I have an input signal that often shows only the tiniest difference between the max value and the min value. I'm trying to figure out a way to convert the values such that the max is proportionally much larger than the min, with a steep curve in between. I've tried everything I can think of with exponents and logarithms, even just subtracting the min from the rest of the curve, but nothing seems to work. Part of the problem, as can be seen in my awesome diagrams below, is that the signal strength varies quite a bit; I don't know how to account for that. Also, sometimes the signal is already pretty spikey, and I don't know how to account for that either.
I've poked around with google, but I don't really know what questions to ask. I'm not sure whether there is a class of algorithms that does this sort of thing. I tried "signal unsmoothing", with no luck, and I don't know what else it could be called.
Some hand-drawn diagrams, placeholders while I try to learn how to draw curves on stackexchange. The two on the left show the kinds of signals I often get: varying strength, but the max is barely bigger than the min. The one on the right is what I'm trying to get: a big spike in the middle with a steep curve down to the min.

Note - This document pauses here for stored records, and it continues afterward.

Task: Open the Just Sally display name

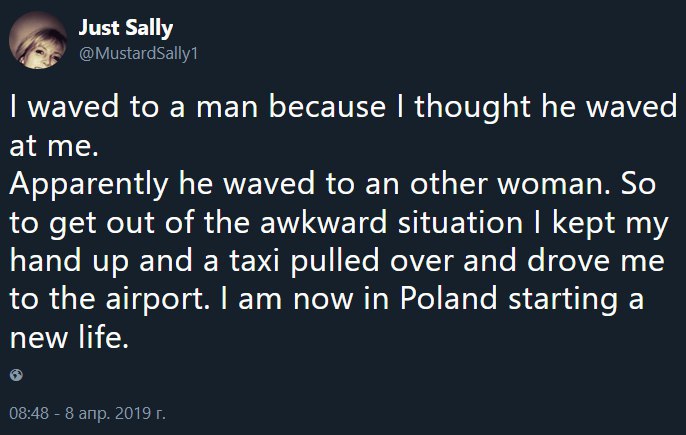Action: point(126,28)
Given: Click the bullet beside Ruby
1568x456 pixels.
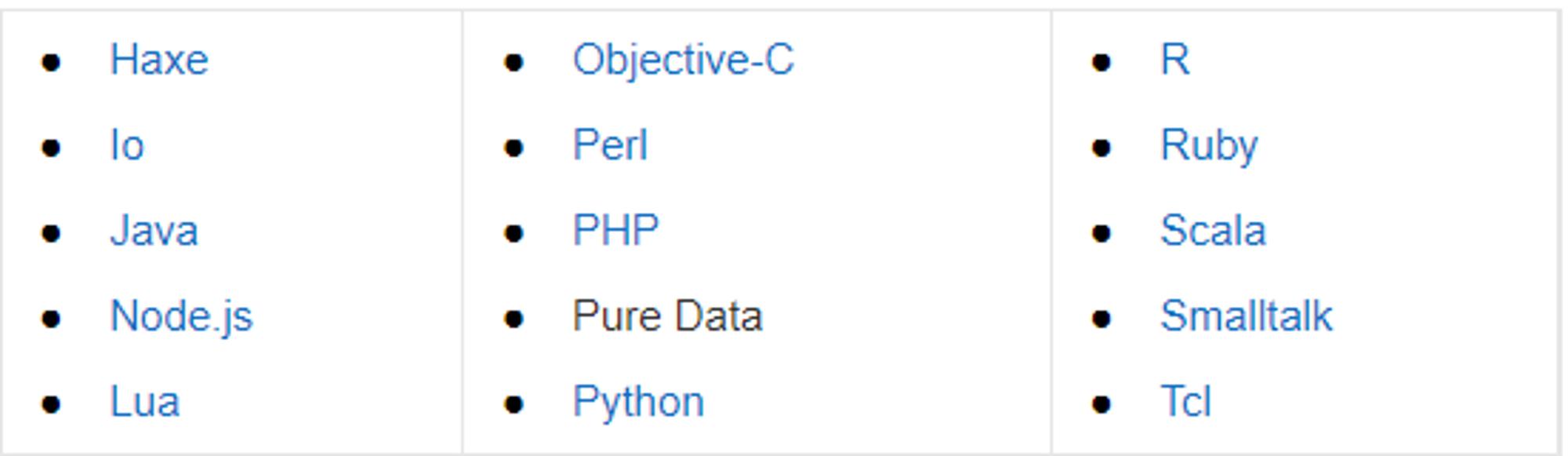Looking at the screenshot, I should (x=1101, y=148).
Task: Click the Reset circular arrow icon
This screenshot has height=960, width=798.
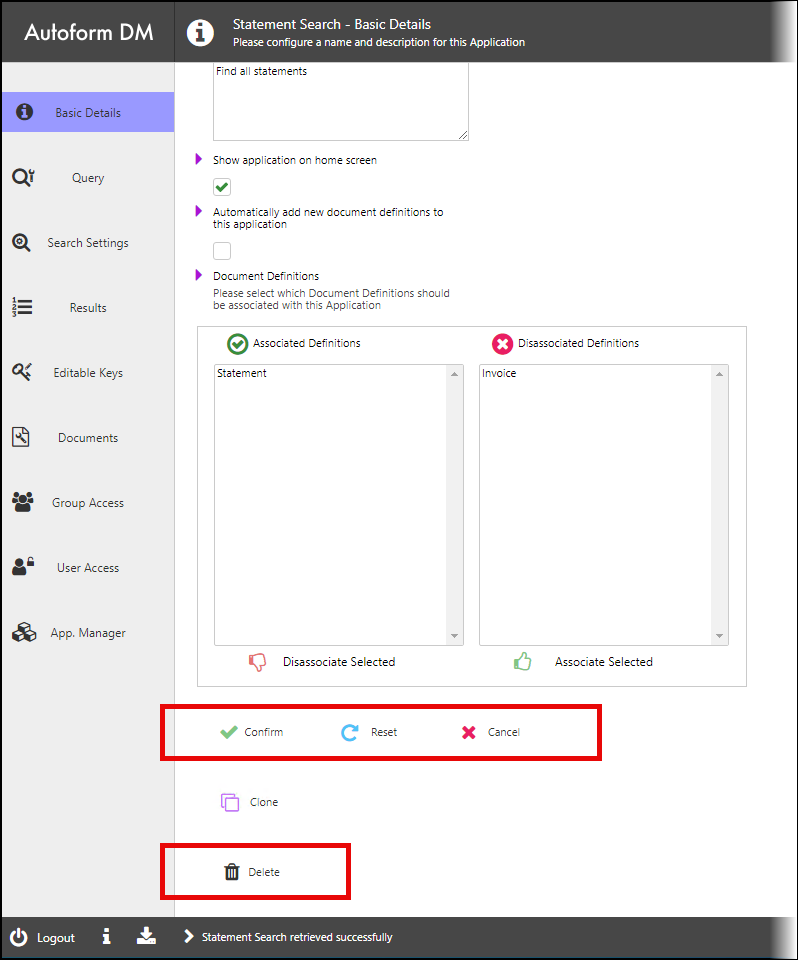Action: click(x=350, y=732)
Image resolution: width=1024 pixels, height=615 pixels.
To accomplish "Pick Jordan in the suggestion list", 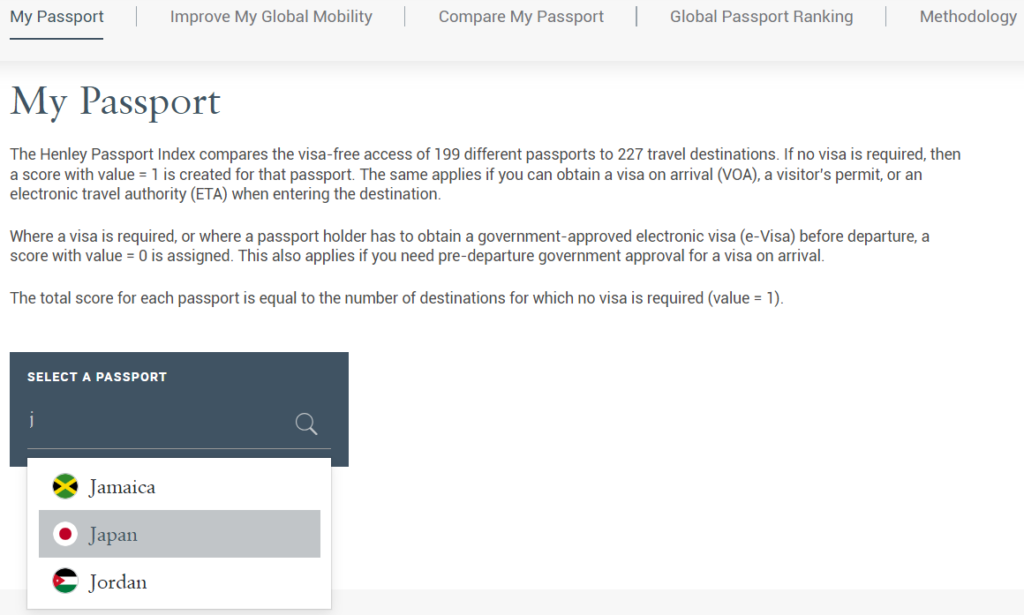I will point(179,581).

Is there a name for a class of algorithms that does this sort of thing? Is there a better way to formulate my questions so I can google more effectively? Is there a ridiculously trivial way to do this?
In case it helps, my ultimate goal: I'm modeling the movement of mosquitos. I'm working on getting them to move toward the smell of their prey while accounting for negative factors such as toxins in the air, or high temperature, as well as their jittery motions to avoid being squashed. It's going pretty well, except I have this chronic problem of the input signals being too flat for meaningful comparisons.